Student's AI Project Aims to Preserve Tulu Language in Digital Era
AI Project Helps Preserve Tulu Language Digitally

Student Pioneers AI Solution to Boost Tulu Language in Digital Space

In a significant move to preserve linguistic heritage, Prathamesh Devadiga, an eighth-semester BTech (Computer Science and Engineering) student at PES University in Bengaluru, is spearheading a project that enables large language models (LLMs) to generate Tulu. This initiative comes at a crucial time when efforts are intensifying to secure recognition for Tulu as the second official language of Karnataka.

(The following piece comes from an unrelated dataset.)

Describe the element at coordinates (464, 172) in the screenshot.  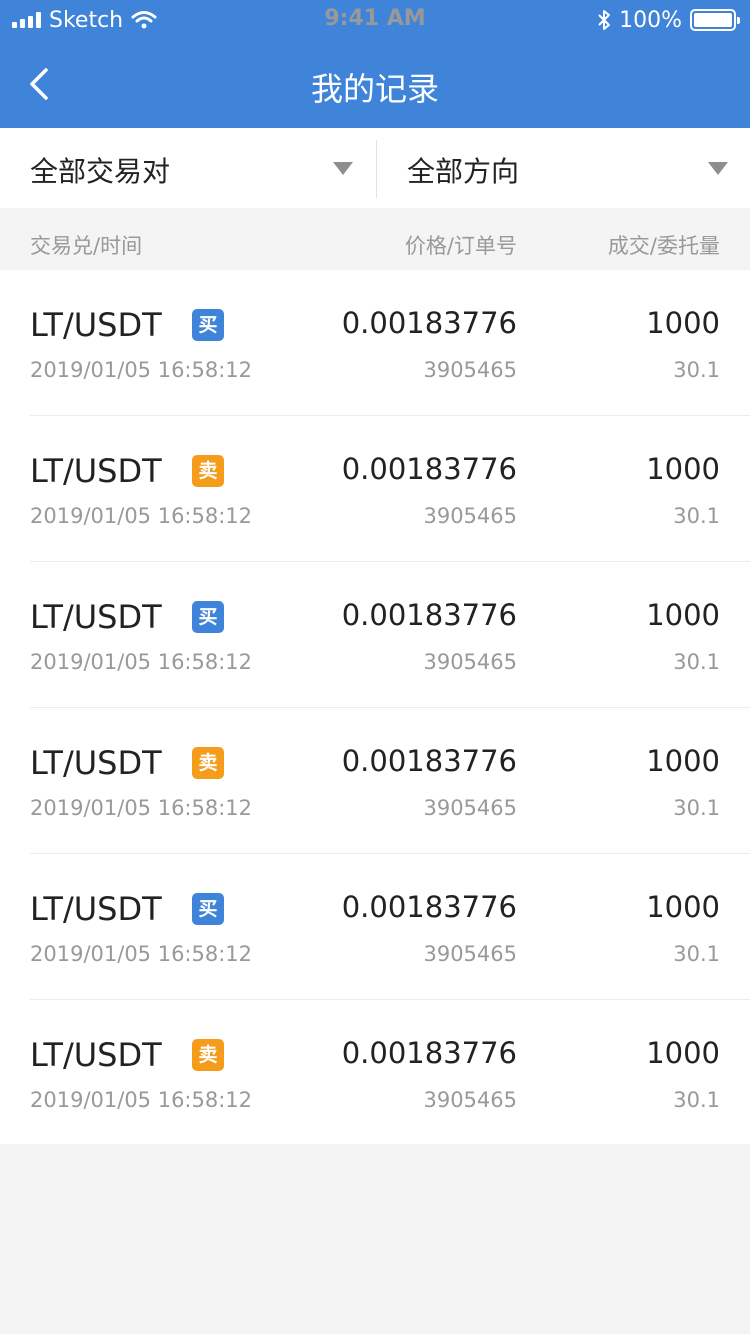
I see `filter-direction-label: 全部方向` at that location.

Addressing Digital Marginalization of Low-Resource Languages

Prathamesh explained to TOI that his research, detailed in the paper 'Making Large Language Models Speak Tulu: Structured Prompting for an Extremely Low-Resource Language' published in Lossfunk Letters, tackles the uneven distribution of AI benefits. "While LLMs are transforming global communication, digitally rich languages dominate, leaving low-resource languages like Tulu on the margins," he stated. Tulu, a Dravidian language spoken by nearly 2 million people, suffers from a very limited digital presence, often causing mainstream models to default to Kannada instead of generating authentic Tulu.

Innovative Structured Prompting Technique

The project employs a structured five-layer prompt built around 2,800 tokens, designed to guide models such as GPT, Gemini, and Llama to produce grammatically correct Tulu without any fine-tuning. Prathamesh highlighted that vocabulary contamination was dramatically reduced from 80% to just 5%, while grammatical accuracy soared to 85%. Cross-model analysis revealed that negative constraints improved performance by 12 to 18 percentage points, and grammar documentation contributed gains of 8 to 22 percentage points, depending on the model architecture.

Overcoming Linguistic Challenges

He noted that the overlap in script and vocabulary between Tulu and Kannada, combined with Kannada's stronger online presence, often leads models to respond in Kannada even when instructed to use Tulu. "This structured approach is a practical step toward language preservation in the AI era," Prathamesh emphasized, adding that he is now collaborating with developers to advance the project further.

This work not only enhances Tulu's digital footprint but also sets a precedent for preserving other low-resource languages globally, showcasing how AI can bridge linguistic gaps and foster cultural sustainability.